* AIM OF THE TASK
Please gather every line from the entries below that contains the string "Select", and copy each one out. Case counts, so match capitals and lowercase letters.
──────── THE INPUT ────────
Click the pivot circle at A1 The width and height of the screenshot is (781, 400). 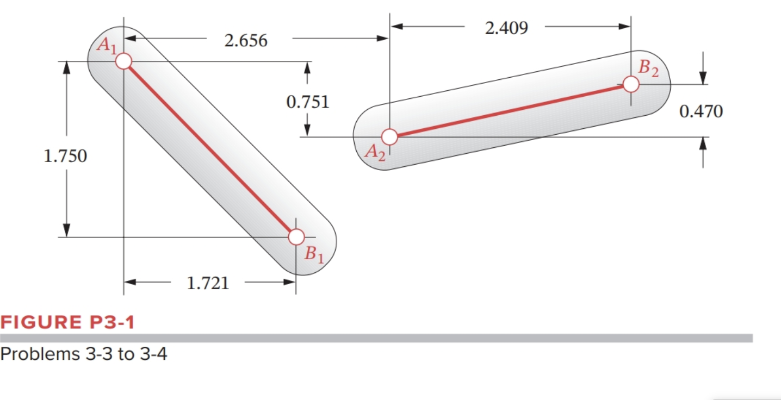tap(123, 61)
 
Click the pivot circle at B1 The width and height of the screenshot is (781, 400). tap(296, 237)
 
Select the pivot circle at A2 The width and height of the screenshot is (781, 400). tap(389, 136)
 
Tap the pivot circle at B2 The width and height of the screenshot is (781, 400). tap(631, 84)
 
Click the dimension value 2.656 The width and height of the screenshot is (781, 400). tap(246, 41)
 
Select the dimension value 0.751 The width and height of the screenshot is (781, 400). tap(308, 102)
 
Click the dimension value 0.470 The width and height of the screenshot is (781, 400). tap(701, 112)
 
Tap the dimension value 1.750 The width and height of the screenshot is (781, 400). tap(65, 156)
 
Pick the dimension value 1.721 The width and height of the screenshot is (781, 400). tap(208, 283)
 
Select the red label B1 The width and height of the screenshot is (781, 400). tap(313, 254)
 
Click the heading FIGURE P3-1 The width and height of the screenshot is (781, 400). tap(67, 322)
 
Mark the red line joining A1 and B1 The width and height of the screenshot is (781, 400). tap(209, 149)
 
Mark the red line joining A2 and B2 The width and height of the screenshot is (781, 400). tap(510, 110)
────────
* FULL RESPONSE
Select the pivot circle at A2 The width and height of the screenshot is (781, 400). tap(389, 136)
Select the dimension value 0.751 The width and height of the screenshot is (781, 400). tap(308, 102)
Select the red label B1 The width and height of the screenshot is (781, 400). tap(313, 254)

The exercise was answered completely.